Ebeveynliği Yarı Yarıya Paylaşmanın Düşündüğümüz Kadar Sorunsuz Olmamasının 5 Nedeni
Sorumlulukları bölüşmek ve yalnızca üzerinize düşeni gerçekleştirmek, beklenmedik bir şekilde ortaya çıkan her sorunu çözmek için mükemmel bir yöntem olarak görünebilir. Siz kendi üzerinize düşeni yaparsınız partneriniz de kendi üzerine düşeni yapar. İşte, bu kadar kolay! Ancak gerçekte her şey öyle ilerlemez. “Yarı yarıya ebeveynliği” deneme şansınız olursa bu düzenin birçok hoş olmayan yanı olduğunu keşfedeceksiniz.
Olumlu Bak’ta, hayatınızı biraz olsun kolaylaştırabilmek için “yarı yarıya ebeveynliğin” zor yanlarını sizler için masaya yatırdık.
1. Daha sık tartışmalar ve kavgalar yaşanır.
Annenin de babanın da üstlendiği sorumluluklar her ilişkide baskı yaratır. Bebeğiniz olacağı için ne kadar heyecanlı ve mutlu olursanız olun, partnerinizle çeşitli tartışmalar yaşamanız kaçınılmazdır. Bebekle ilgilenirken ortaya çıkan yorgunluk, annelerin ve babaların daha kolay rahatsız olmasına neden olur. Eşit görev paylaşımının yarattığı sürekli kontrol etme isteği ise durumu daha da kötüleştirir. Esnek olmak önemlidir, ancak bu, her zaman mümkün değildir. Özellikle evde ilgilenmeniz gereken bir bebeğiniz olduğunda esnek olmak daha da zordur.

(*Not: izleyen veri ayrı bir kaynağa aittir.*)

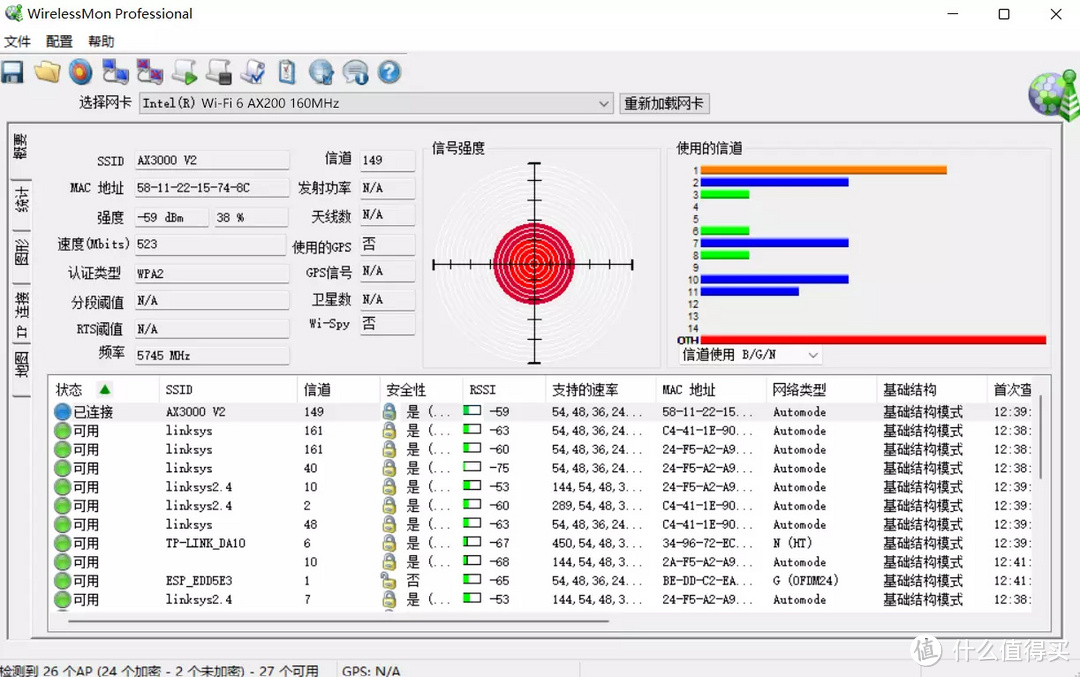Image resolution: width=1080 pixels, height=677 pixels.
Task: Click the connect to network computers icon
Action: pos(116,72)
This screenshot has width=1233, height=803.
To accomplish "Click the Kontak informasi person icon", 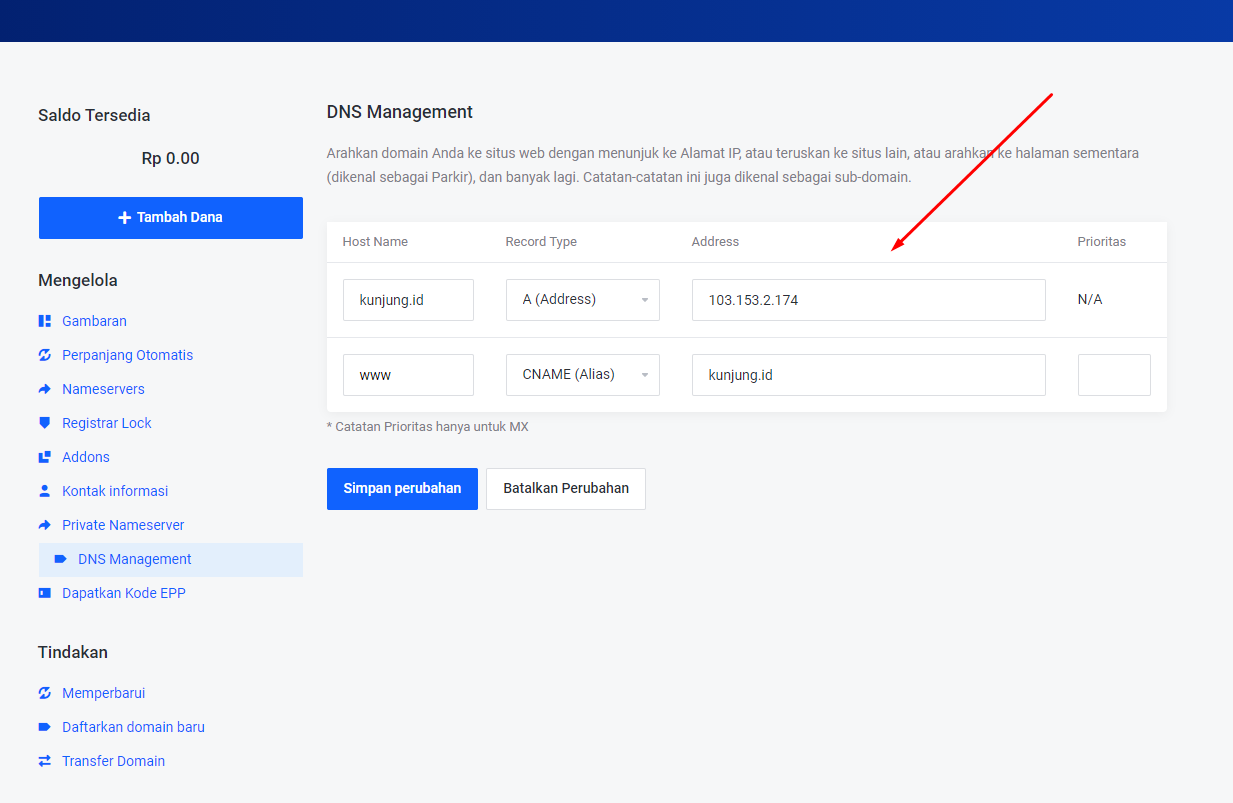I will 44,491.
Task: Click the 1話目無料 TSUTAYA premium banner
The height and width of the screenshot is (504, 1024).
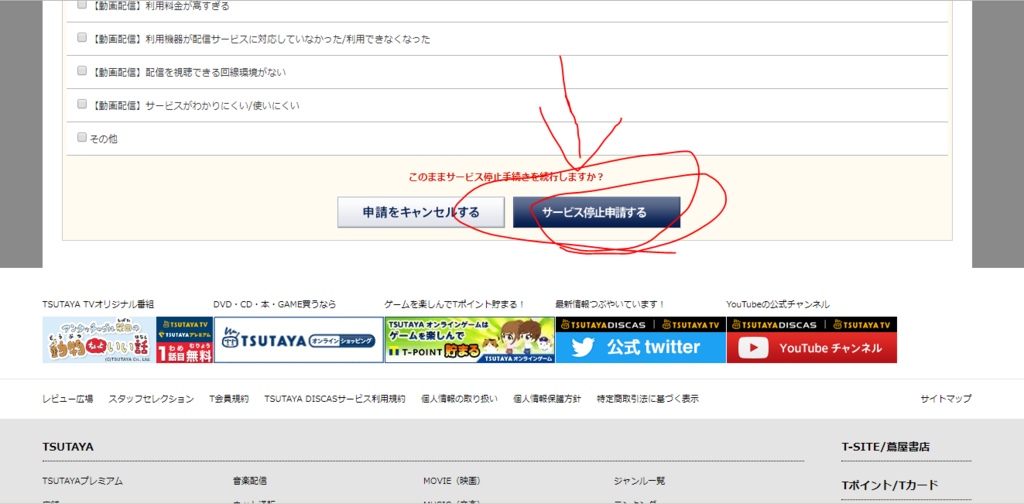Action: [x=185, y=340]
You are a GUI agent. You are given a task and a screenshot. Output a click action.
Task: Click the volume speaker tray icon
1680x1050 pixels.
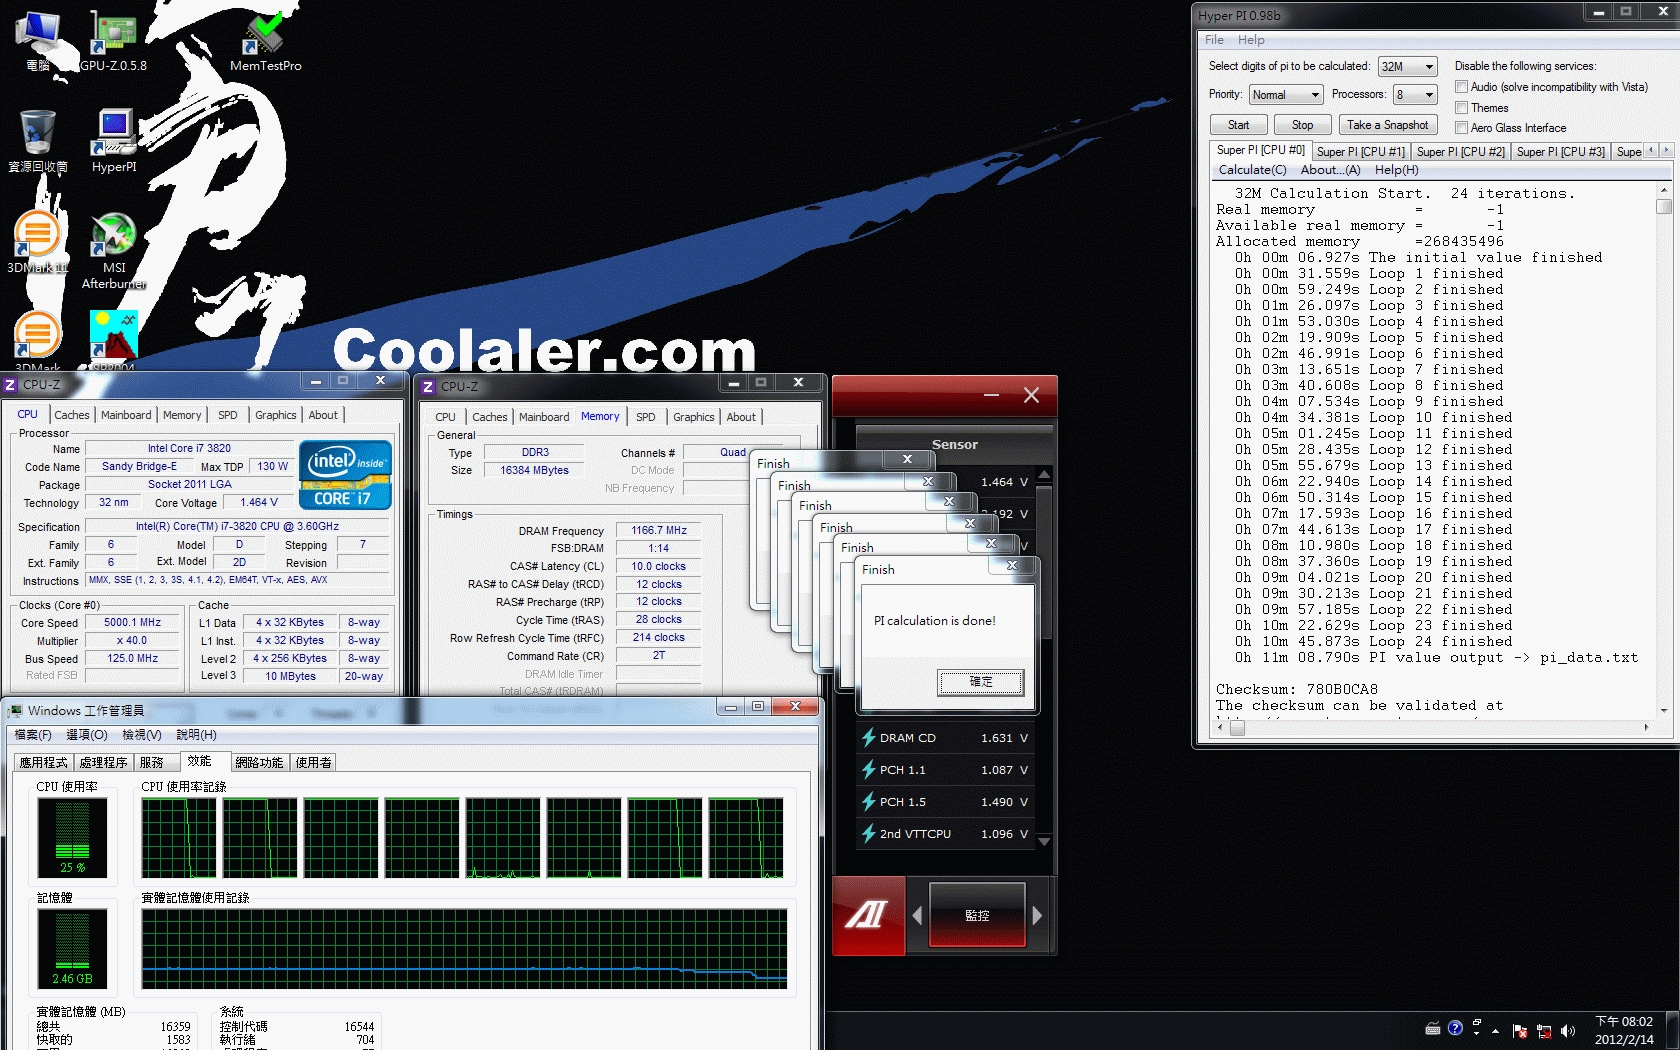click(x=1567, y=1030)
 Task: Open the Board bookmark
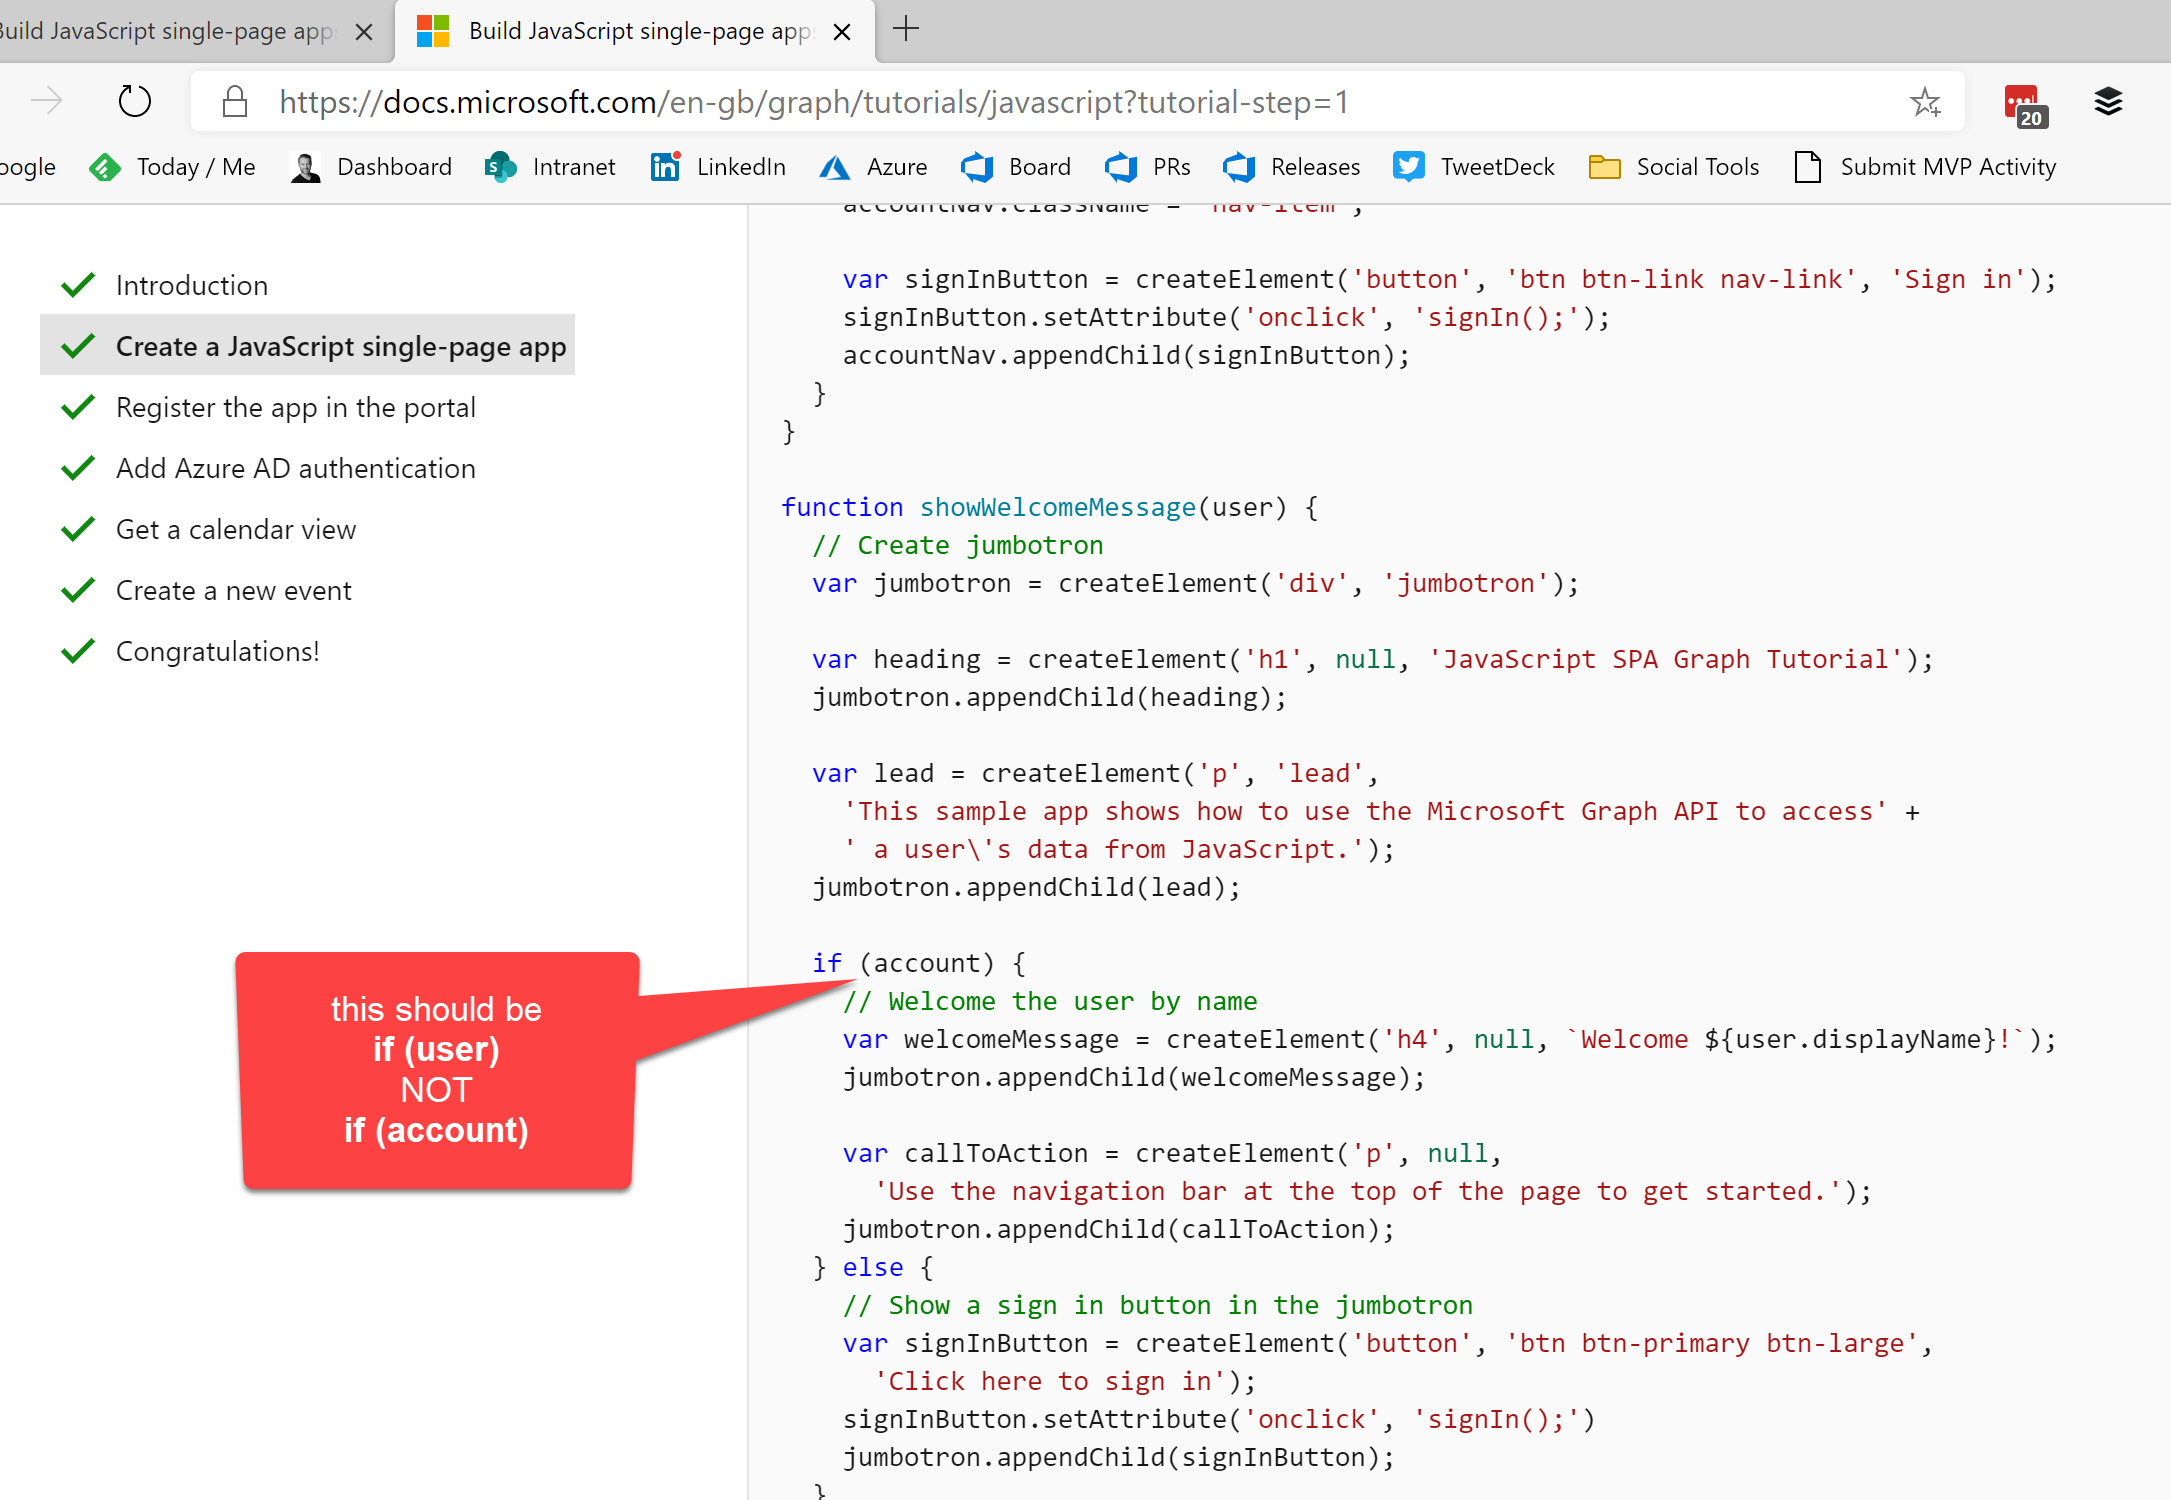pos(1038,166)
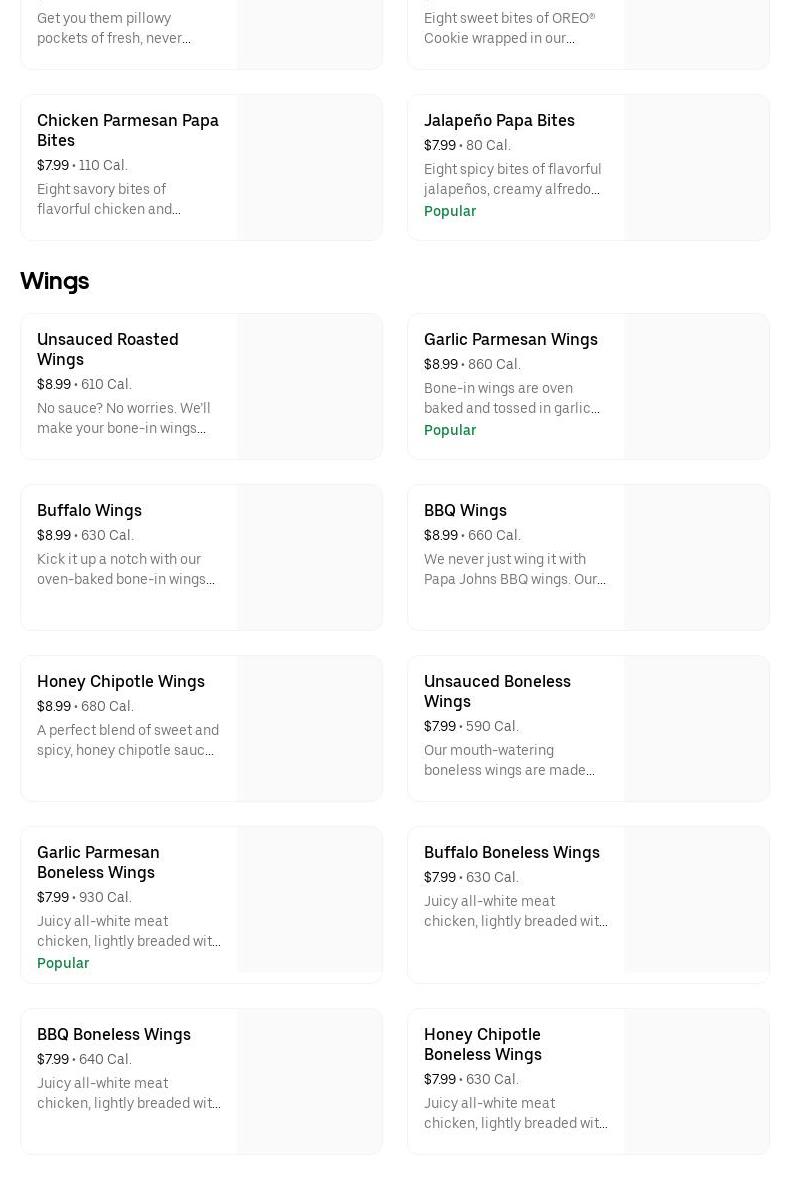Click Popular tag under Garlic Parmesan Wings
Image resolution: width=804 pixels, height=1181 pixels.
click(450, 430)
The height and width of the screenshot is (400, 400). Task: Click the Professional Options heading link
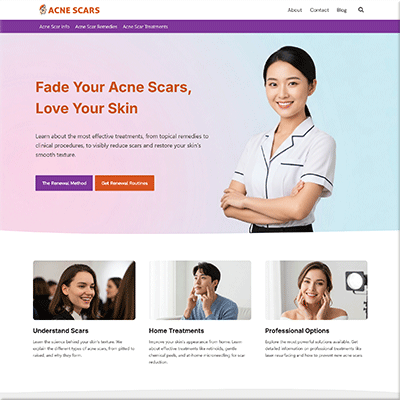click(297, 331)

2. İletişiminizin açık olması gerekir.
%70/30 yerine %50/50 bir ortak ebeveynliğe karar verirseniz partnerinizle sürekli iletişim hâlinde olmanız gerekir. Ancak bu durum zaman zaman sıkıntılara yol açabilir, çünkü gün içinde çiftler, her zaman düzgün bir iletişim kurabilecekleri ortamlarda olmayabilir. Örneğin, sıkışık trafikte ya da teslim tarihi geçmiş bir projeyle uğraşırken kibar şekilde iletişim kurmak pek mümkün olmayabilir. Sağlıklı bir iletişim kurmak oldukça önemlidir ve eğer bunu koruyamıyorsanız yarı yarıya ebeveynlik seçeneğini yeniden gözden geçirmenizde fayda vardır.
3. Düşünce yapınızı değiştirmeniz zor olabilir.
Fikirlerinizden vazgeçmek ve olaylara farklı açılardan bakmak oldukça zorlayıcı olabilir. Bazen ortak ebeveynlik, çiftler arasında dile getirilmeyen bir en iyi anne ya da baba yarışı hâline gelebilir. İşleri belirleyip, ayrı olarak sorumlulukları yerine getirmek kolaymış gibi görünse de önemli olan şey, partnerinize üstüne düşeni gerçekleştirmesi için alan tanımaktır. Bazıları, sorumluluklarından kaçarak tüm işi tek bir tarafa yığmaya çalışabilir, ancak bu tarz bir davranış, ilişkide birçok sorun yaratır.
4. Dengeyi sağlamak zordur.
Annenin de babanın da aynı oranda sorumluluk alması her zaman mümkün değildir. Bazen, bir taraf gereğinden fazla iş yüklenirken, diğer taraf hile yaparak sorumluluklarını oldukça azaltabilir. Ebeveynlik yönteminin başarısı, hem ebeveynlerin çalışma düzenine hem de acil projelerine bağlıdır. Bu nedenle, bazen bir tarafın çocuklarla daha fazla zaman geçirmesi gerekebilir.
5. İlişkiden duyulan memnuniyet azalır.
%50/50 ebeveynlik, dışarıdan bakıldığında kendi kendine sorunsuz olarak işliyormuş gibi görünebilir, ancak bu hiç de doğru değildir. Ortak ebeveynlik, sağlıklı bir iletişim ve karşılıklı ödün vermeyi gerektirir. Bu nedenle, eğer iki taraftan biri beklentileri karşılamıyorsa tüm sürecin hayal kırıklığı ile sonuçlanması muhtemeldir. Her şeyi kendi bildiğiniz gibi yapmak en iyi seçenek gibi gelebilir, ancak ebeveynlikte “mükemmelin” olmadığını kabul etmek oldukça önemlidir.
Ebeveyn olarak sorumluluklarınızı nasıl paylaşıyorsunuz? Size hiç uygun olmadığını düşündüğünüz yöntemler var mı?